Nearly every town in the state does something special to thank those who serve, whether it is a parade on Independence Day, a public ceremony for our military members when they deploy and when they return home or a memorial to commemorate those we lost. Americans owe a debt of gratitude to the men and women who have served our country. On Veterans Day, and every day, South Dakota honors them.
Veterans Day takes place in the United States every year Nov. 11, the day the armistice was signed that ended World War I. The holiday was originally called Armistice Day, but was changed to Veterans Day by President Dwight D. Eisenhower in 1954. This year marks the 100th anniversary of the end of World War I, in which more than four million Americans served. Veterans Day is a special time to honor our veterans.
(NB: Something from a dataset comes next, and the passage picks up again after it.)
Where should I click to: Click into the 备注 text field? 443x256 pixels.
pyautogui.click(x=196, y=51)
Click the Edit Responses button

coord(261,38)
Making life better for veterans is important to many people in South Dakota. In the Senate, I serve on the Veterans’ Affairs Committee, where we work on legislation to make sure the Department of Veterans Affairs (VA) is fulfilling its duties to our nation’s veterans. My office also works directly with South Dakota vets and their families to cut through the bureaucracy to get them the care and benefits they are owed. If you or a veteran you know is having any trouble with the VA, please don’t hesitate to reach out to us. We also participate in a program to honor Vietnam-era veterans with a ceremony and a commemorative lapel pin. For more information on casework or the lapel pin program visit my website, rounds.senate.gov.
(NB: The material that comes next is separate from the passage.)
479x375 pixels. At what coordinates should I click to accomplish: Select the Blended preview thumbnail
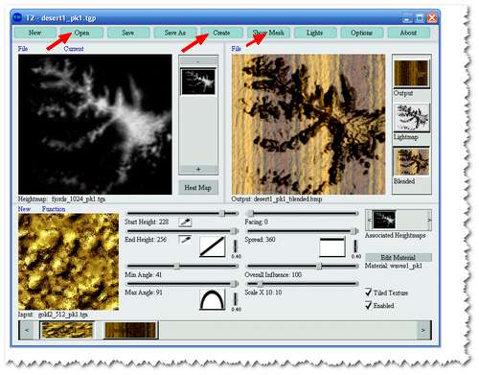[x=412, y=161]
During the eight years that I worked as governor, the U.S. was fighting the War on Terror. I’ll never forget the young men and women we sent off to fight. I will also always remember the family and friends of those we lost while attending 31 of the funerals for those who did not return. All who fought to defend our freedoms are forever recognized and honored for their service. One way we sought to honor our veterans was by organizing memorials for those who have served their country. We dedicated the Korean and Vietnam War Memorials in Pierre in 2004 and 2006, respectively. Many of the veterans who live in South Dakota served during these two wars, and the memorials that still stand in Pierre today are one of the ways we let them know how grateful we are to them and to say thank you.
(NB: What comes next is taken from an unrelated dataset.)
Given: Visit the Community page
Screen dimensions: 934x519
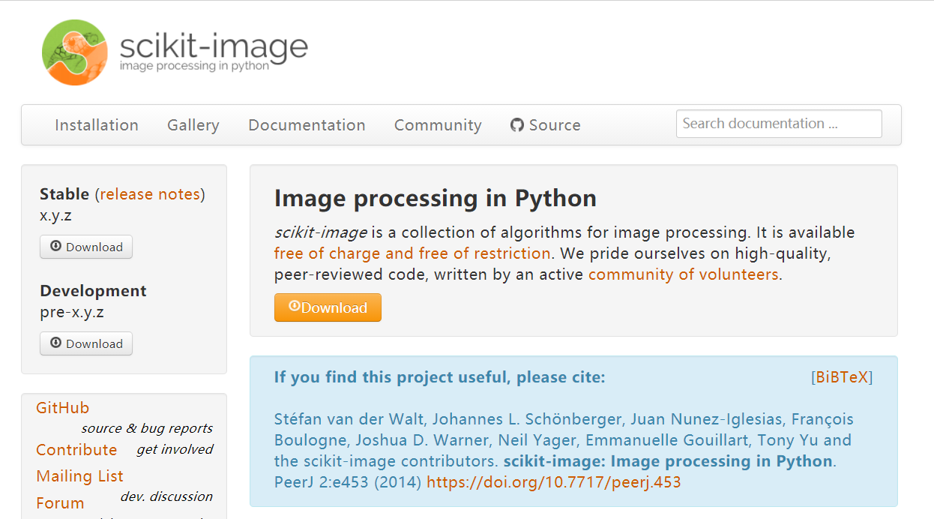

On Veterans Day, we honor our living veterans as well as those who are no longer with us. We recently received word that the VA has prioritized a plan for a veterans cemetery in the eastern part of the state. There is still more work to do, but once it is completed this cemetery will serve as a final resting place for those who fought for our country and will be a place for all Americans to honor those who served. I am thankful to the South Dakota Veterans Council, the South Dakota Department of Veterans Affairs and our Veterans Service Organization chapters for their work to advance this project.
To all South Dakota veterans, Jean and I thank you. Because of your service, our country remains the greatest in the world and our people remain free. This Veterans Day, I encourage South Dakotans to give a special thanks to the men and women who have worn the uniform of the United States of America.